SUMMARY: /usr/ucb/compress - safe to use?

From: Ove Hansen (hansen@SCR.SLB.COM)
Date: Wed Jun 17 1992 - 12:22:24 CDT


Firstly, thanks to everyone who answered my question whether /usr/ucb/compress
in the SunOS distribution is safe to use, and which compression algorithm is
used. I must be blind - *of course* my manual page mentions that it's called the
`Lempel-Ziv' algorithm *as well as* the article by Welch. A lot of you asked for
a summary, here it is:

Many of you said you had never had problems with `compress', used it daily, and
didn't think there was anything wrong with it. The proof is in the pudding, as
they say, and is included at the end. If you use quotas (and possibly if the
file system fills up) this is what you risk getting. The first part of the test
is using a modified `compress' code (as below), the second part uses the program
supplied by Sun, `/usr/ucb/compress'.

The solution to me was to get the source code from the net, and do the following
fix to it, suggested by dl2n+@andrew.cmu.edu (that it works can be seen from
the included test):

>> In the function copystat() it [compress.c] will have code looking like
>>
>> fclose(stdout);
>>
>> which doesn't check for error. This [should be] changed to
>>
>> if (fclose(stdout) == EOF) {
>> perror(ofname);
>> unlink(ofname);
>> return;
>> }
>>
>> which reports error, destroys the runt compressed file and returns
>> before any damage can be done.

The modifications Sun have made to their version of `compress' are the
following, I'm not really sure what by using the source from the net losing
(1) and (2) means:

>> The only differences between the "compress" that comes
>> with SunOS 4.1.2, and the one that comes with 4.3-tahoe, are:
>> 1) signal handlers declared to return "void" rather than "int" in SunOS
>> version (matching the new-style definition of signal handlers);
>> 2) SIGSEGV caught slightly later;
>> 3) a little less eager to remove the *output* file if it gets a write
>> error or gets interrupted.
>> The compression algorithm is identical to the one in 4.3-tahoe.

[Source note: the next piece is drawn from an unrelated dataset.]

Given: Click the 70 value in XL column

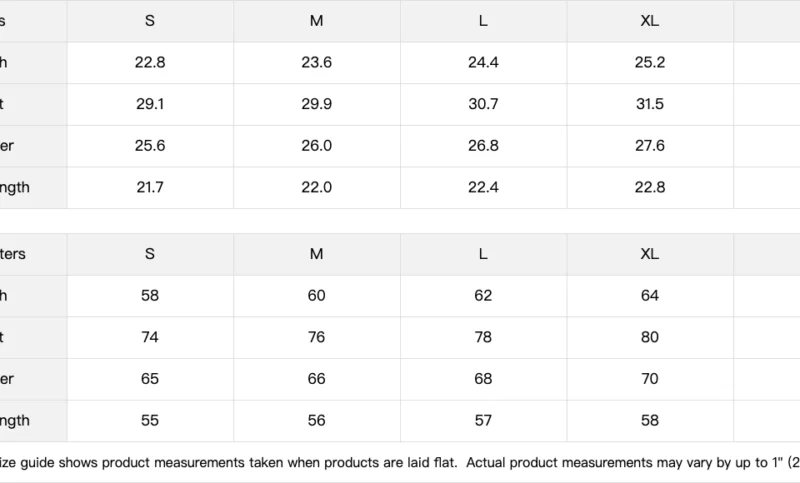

The compression algorithm itself is 100% safe to use, as blymn@baobab.awadi.com
and many others have said:

>> The algorithm used is the Lempel-Ziv(-Welch?) compression algorithm,
>> it is a true lossless compression.

A lot of you suggested that the files be moved to /tmp, where there of course
are no disk quotas, unfortunately there is no guarantee that /tmp will not fill
up, or that people forget to move the files, or manage to bypass any scripts I
would have to write to do this, in which case the problem will reoccur.

Others suggested `drop quotas' - I tried once on a couple of disks on my central
servers - that was just the start of a lot of problems - never again! (On local
disks used by just a few people, I don't bother to use quotas.)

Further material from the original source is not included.